▸ **SOURCE PASSAGE**:
"""
Convolutional Layers

Convolutional layers are the building blocks of CNNs, used for processing grid-like data such as images and sequences.

Conv1d

1D Convolutional Layer. Applies a 1D convolution over an input signal composed of several input planes.

Constructor

class Conv1d extends Module

constructor(
  inChannels: number,
  outChannels: number,
  kernelSize: number,
  options?: {
    stride?: number;
    padding?: number;
    bias?: boolean;
  }
)

Parameters:

inChannels - Number of input channels
outChannels - Number of output channels (filters)
kernelSize - Size of the convolving kernel
options.stride - Stride of the convolution (default: 1)
options.padding - Zero-padding added to input (default: 0)
options.bias - If true, adds learnable bias (default: true)

Throws:

InvalidParameterError - If parameters are invalid

Shape

Input: (batch, in_channels, length) Output: (batch, out_channels, length_out) Where: length_out = floor((length + 2 * padding - kernel_size) / stride) + 1

Properties

weight: GradTensor - Convolution kernels of shape (out_channels, in_channels, kernel_size)

Example

import { Conv1d } from 'deepbox/nn';
import { tensor } from 'deepbox/ndarray';

// Text or audio processing
const conv = new Conv1d(16, 33, 3, { padding: 1 });
// Input: (batch=2, channels=16, length=50)
const input = tensor(/* ... */);
const output = conv.forward(input); // (batch=2, channels=33, length=50)

Conv2d

2D Convolutional Layer. Applies a 2D convolution over an input signal composed of several input planes.
"""
▸ **WRITTEN PROBLEM 1**:
Answer these questions from the convolutional layers documentation:
(a) What is the default stride of Conv1d?
(b) Which error is thrown if the parameters are invalid?
(c) What shape do the convolution kernels stored in the weight property have?
The documentation above and the records that follow are unrelated material.

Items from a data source
"""
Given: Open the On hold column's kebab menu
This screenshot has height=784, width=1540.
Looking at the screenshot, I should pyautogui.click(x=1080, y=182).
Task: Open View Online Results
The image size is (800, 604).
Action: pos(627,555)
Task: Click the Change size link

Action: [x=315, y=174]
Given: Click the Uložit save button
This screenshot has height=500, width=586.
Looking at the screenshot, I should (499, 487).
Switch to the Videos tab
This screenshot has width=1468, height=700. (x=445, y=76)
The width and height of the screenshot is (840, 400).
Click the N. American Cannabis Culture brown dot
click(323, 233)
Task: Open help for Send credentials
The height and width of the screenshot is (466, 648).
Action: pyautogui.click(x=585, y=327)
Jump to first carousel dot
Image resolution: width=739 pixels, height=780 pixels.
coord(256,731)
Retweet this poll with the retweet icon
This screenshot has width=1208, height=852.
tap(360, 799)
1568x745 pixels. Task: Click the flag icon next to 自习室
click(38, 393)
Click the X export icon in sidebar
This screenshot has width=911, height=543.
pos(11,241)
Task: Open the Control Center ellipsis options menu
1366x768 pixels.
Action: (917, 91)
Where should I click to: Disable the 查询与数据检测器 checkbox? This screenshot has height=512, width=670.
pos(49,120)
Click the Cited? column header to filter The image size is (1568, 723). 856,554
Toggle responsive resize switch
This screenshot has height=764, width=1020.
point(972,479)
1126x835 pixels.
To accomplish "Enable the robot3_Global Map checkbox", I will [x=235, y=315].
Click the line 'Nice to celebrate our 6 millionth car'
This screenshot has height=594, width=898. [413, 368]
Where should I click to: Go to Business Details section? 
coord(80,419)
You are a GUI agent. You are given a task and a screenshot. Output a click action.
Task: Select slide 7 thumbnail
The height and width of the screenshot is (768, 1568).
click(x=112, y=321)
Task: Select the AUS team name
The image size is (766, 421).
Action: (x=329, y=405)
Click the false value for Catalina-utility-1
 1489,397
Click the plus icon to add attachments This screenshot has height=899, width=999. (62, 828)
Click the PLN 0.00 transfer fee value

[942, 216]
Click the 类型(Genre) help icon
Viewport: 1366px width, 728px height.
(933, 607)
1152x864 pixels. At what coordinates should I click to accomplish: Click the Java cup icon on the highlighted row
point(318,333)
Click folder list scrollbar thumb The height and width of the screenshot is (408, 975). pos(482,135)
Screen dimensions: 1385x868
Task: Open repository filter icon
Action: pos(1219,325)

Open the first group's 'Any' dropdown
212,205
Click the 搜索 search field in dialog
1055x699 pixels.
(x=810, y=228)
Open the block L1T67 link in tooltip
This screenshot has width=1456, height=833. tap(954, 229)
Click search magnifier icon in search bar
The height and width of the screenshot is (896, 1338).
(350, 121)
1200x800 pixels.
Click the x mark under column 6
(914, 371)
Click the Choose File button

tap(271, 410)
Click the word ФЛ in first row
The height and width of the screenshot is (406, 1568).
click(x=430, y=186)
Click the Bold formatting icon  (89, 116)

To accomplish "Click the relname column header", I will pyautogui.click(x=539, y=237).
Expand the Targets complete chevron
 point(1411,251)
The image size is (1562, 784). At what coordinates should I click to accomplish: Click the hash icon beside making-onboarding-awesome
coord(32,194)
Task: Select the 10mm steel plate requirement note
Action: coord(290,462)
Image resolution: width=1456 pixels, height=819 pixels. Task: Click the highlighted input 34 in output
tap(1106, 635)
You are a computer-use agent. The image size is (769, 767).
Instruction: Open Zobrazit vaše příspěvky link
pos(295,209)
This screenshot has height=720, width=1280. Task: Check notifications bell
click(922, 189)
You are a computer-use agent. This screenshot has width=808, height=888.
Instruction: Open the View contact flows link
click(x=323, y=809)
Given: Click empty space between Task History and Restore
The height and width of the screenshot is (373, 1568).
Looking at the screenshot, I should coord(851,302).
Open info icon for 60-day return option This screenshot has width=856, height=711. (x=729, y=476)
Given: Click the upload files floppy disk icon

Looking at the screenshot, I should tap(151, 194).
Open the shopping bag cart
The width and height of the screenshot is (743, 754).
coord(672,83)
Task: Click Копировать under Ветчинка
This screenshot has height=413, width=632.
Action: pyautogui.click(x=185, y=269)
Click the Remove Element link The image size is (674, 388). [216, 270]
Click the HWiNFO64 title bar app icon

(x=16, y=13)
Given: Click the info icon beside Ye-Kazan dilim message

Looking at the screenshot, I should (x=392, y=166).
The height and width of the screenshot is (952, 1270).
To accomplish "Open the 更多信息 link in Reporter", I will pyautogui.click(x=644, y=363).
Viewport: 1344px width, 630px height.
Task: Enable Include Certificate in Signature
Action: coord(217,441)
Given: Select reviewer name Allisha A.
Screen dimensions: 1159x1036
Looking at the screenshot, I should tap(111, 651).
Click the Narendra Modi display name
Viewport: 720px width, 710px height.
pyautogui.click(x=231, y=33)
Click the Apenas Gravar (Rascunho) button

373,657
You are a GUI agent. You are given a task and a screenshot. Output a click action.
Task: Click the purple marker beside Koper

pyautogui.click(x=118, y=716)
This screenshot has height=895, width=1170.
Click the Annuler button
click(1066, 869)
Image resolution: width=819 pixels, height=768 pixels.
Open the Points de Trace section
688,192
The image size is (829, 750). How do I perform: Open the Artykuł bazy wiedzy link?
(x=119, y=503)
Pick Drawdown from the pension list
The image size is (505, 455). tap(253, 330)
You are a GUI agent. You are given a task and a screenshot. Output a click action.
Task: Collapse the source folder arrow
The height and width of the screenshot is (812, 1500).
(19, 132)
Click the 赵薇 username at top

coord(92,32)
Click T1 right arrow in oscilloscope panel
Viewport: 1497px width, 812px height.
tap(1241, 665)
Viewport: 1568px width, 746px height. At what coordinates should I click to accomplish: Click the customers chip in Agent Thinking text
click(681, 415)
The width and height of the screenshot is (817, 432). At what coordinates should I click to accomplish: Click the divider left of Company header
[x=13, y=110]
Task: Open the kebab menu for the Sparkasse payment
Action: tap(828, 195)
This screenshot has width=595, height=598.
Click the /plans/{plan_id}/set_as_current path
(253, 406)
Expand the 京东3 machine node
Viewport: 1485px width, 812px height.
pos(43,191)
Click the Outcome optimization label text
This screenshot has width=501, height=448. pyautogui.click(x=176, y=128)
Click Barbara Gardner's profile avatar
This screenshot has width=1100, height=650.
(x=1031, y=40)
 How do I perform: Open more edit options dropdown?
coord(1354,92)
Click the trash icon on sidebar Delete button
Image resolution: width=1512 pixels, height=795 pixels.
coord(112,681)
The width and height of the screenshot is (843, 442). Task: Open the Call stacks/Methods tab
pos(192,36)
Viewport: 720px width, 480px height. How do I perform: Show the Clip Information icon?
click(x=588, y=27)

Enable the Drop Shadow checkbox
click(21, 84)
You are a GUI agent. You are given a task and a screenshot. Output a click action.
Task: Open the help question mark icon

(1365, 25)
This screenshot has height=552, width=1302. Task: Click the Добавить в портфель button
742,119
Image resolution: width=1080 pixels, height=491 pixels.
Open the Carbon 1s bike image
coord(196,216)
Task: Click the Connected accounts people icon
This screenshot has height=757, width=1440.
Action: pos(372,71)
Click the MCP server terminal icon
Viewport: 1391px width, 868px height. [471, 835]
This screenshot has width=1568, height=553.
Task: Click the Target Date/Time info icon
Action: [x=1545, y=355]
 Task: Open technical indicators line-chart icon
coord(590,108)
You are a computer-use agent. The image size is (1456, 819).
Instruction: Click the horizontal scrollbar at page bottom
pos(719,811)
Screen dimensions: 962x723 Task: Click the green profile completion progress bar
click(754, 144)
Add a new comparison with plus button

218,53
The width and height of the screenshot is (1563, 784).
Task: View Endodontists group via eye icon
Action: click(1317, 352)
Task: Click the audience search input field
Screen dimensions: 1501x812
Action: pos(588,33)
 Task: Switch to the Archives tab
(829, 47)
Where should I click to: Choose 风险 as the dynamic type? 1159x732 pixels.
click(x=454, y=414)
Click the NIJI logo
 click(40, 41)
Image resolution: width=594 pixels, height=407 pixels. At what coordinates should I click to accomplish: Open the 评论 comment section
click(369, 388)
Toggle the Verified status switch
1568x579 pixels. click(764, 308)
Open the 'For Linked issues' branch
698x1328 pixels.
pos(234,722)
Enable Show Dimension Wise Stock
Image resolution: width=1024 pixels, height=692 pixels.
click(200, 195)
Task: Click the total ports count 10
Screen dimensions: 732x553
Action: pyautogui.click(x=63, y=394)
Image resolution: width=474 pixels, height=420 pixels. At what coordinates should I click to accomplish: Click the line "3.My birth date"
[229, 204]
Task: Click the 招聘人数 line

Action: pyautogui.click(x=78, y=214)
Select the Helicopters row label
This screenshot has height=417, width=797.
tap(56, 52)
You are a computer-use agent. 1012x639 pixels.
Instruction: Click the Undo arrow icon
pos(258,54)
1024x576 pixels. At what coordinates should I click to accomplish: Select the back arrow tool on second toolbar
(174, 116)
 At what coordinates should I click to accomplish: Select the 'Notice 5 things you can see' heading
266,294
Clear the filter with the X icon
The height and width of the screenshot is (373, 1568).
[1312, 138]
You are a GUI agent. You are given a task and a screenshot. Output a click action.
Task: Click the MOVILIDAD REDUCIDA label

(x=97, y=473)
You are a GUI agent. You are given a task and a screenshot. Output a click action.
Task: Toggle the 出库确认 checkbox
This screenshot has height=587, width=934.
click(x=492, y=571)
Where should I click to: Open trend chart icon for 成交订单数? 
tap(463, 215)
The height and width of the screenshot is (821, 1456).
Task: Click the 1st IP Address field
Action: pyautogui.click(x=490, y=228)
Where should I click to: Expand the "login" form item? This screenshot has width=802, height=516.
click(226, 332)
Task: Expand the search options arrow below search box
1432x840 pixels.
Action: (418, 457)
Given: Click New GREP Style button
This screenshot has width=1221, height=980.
"""
▸ **WRITTEN PROBLEM 2**:
Express the records as a numbered list, from the line with "Jump to first carousel dot" to the line with "Action: (917, 91)", both included, omitting blank lines.

▸ **FULL RESPONSE 1**:
(a) 1
(b) InvalidParameterError
(c) (out_channels, in_channels, kernel_size)

▸ **FULL RESPONSE 2**:
1. Jump to first carousel dot
2. Image resolution: width=739 pixels, height=780 pixels.
3. coord(256,731)
4. Retweet this poll with the retweet icon
5. This screenshot has width=1208, height=852.
6. tap(360, 799)
7. 1568x745 pixels. Task: Click the flag icon next to 自习室
8. click(38, 393)
9. Click the X export icon in sidebar
10. This screenshot has width=911, height=543.
11. pos(11,241)
12. Task: Open the Control Center ellipsis options menu
13. 1366x768 pixels.
14. Action: (917, 91)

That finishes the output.